Effects of Extrusion Technology Combined with Enzymatic Hydrolysis on the Structural and Physicochemical Properties of Porous Corn Starch

Abstract

Effects of the combination of extrusion pretreatment and enzymatic hydrolysis on corn starch are investigated through its microstructural and physicochemical properties. This combined modification resulted in the formation of more pores on the surface of native starches (NS), as revealed by scanning electron microscopy (SEM).
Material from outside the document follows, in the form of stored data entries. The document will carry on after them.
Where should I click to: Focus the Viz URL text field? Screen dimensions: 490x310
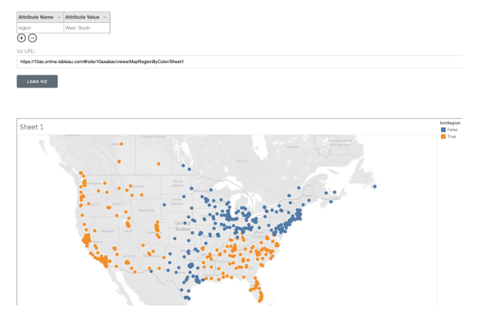pyautogui.click(x=238, y=62)
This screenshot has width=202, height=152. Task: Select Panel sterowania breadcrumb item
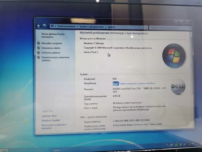pos(66,26)
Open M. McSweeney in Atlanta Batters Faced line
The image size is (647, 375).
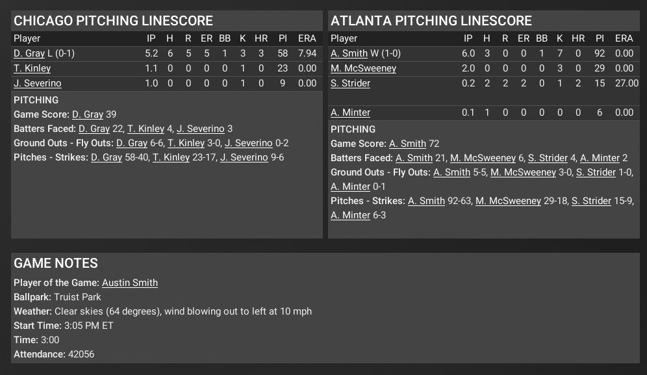pyautogui.click(x=483, y=158)
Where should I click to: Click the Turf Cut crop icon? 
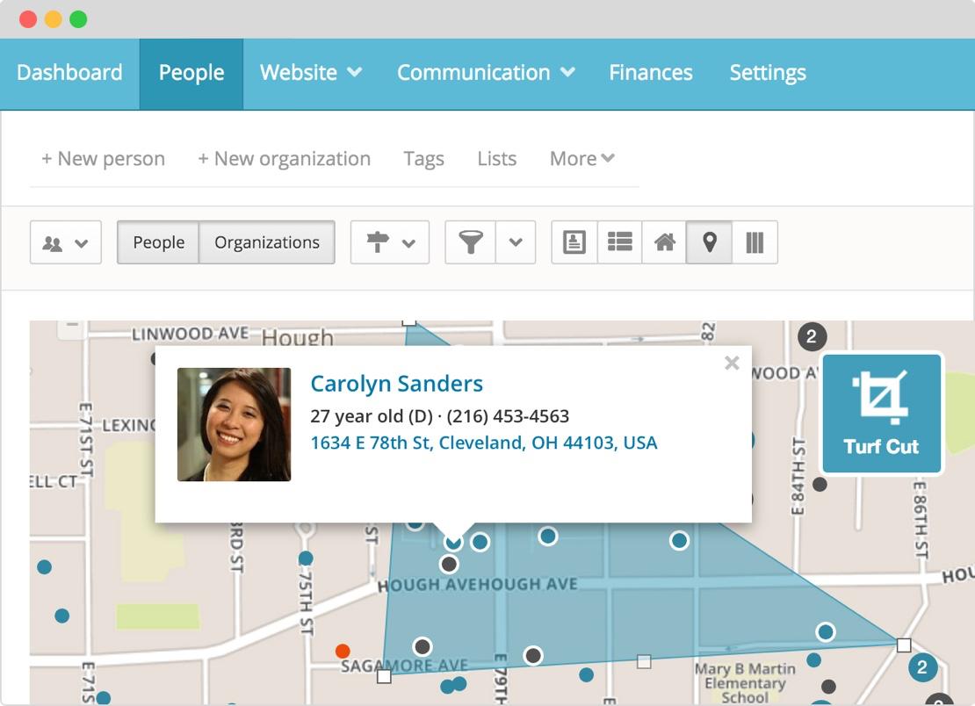click(880, 396)
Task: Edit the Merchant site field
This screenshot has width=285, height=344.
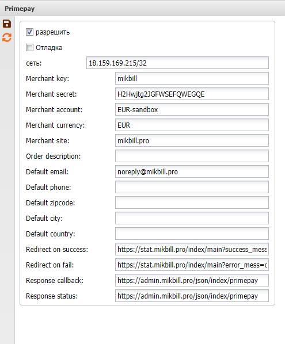Action: [192, 140]
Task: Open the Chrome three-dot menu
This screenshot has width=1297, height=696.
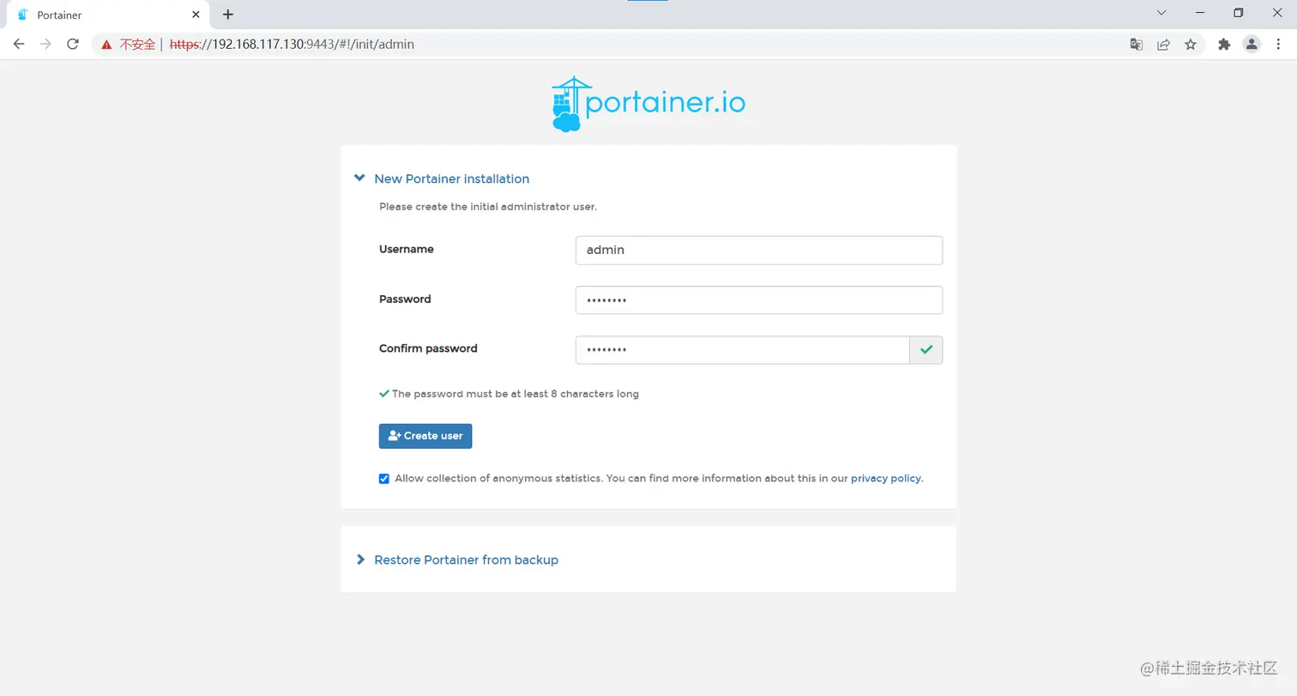Action: (1278, 45)
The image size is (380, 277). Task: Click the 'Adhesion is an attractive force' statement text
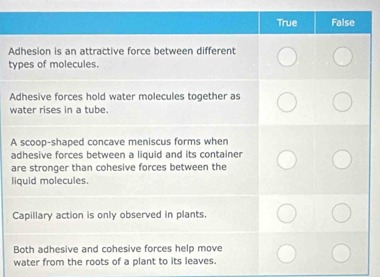pos(122,58)
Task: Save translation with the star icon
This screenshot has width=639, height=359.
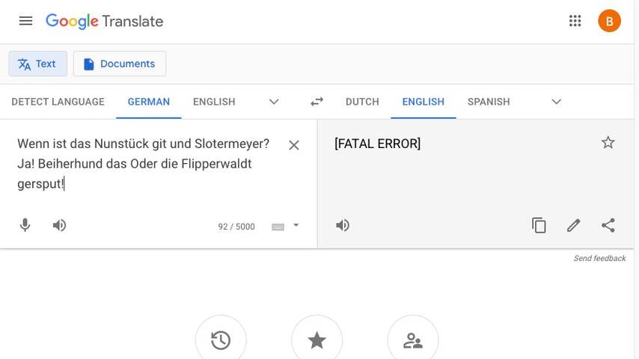Action: point(608,143)
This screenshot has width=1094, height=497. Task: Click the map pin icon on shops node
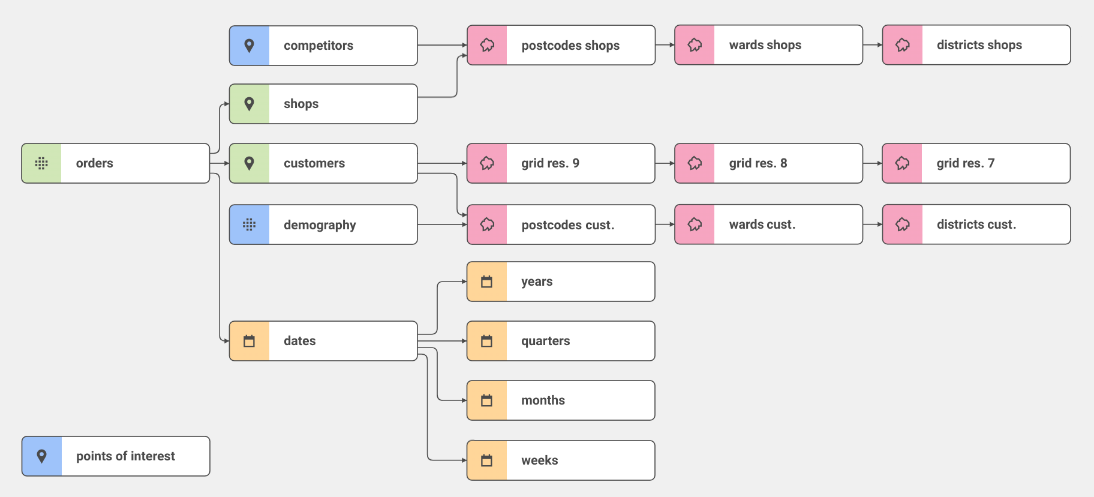250,104
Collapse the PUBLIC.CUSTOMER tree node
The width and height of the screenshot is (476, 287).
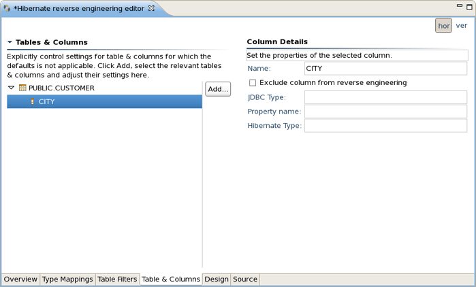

Compared with either single-treatment modified starch samples, starch that was bioextruded and treated by enzymatic hydrolysis achieved higher crystallinity, more uniform pore structure, and higher gelatinization temperature than those of native porous starch, as determined by X-ray diffraction (XRD), Fourier-transform infrared (FTIR), and differential scanning calorimetry (DSC). Low-temperature nitrogen adsorption experiments showed that the specific surface area (2.52 m2/g), total pore volume (4.53 × 10−3 cm3/g), and average pore size (7.36 nm) of porous starch were significantly increased by bioextrusion combined with enzyme hydrolysis (P < 0.05). The results of hydrolysis degree (DH) also showed that bioextrusion could improve the efficiency of hydrolysis. Starch that was bioextruded followed by enzyme hydrolysis showed the highest adsorption capacity in adsorption tests of adsorption of oil (63.29%), water (162.61%), and methylene blue (6.04%). The present study suggests that the combination of bioextrusion pretreatment and enzymatic hydrolysis is an attractive alternative for preparing porous corn starches.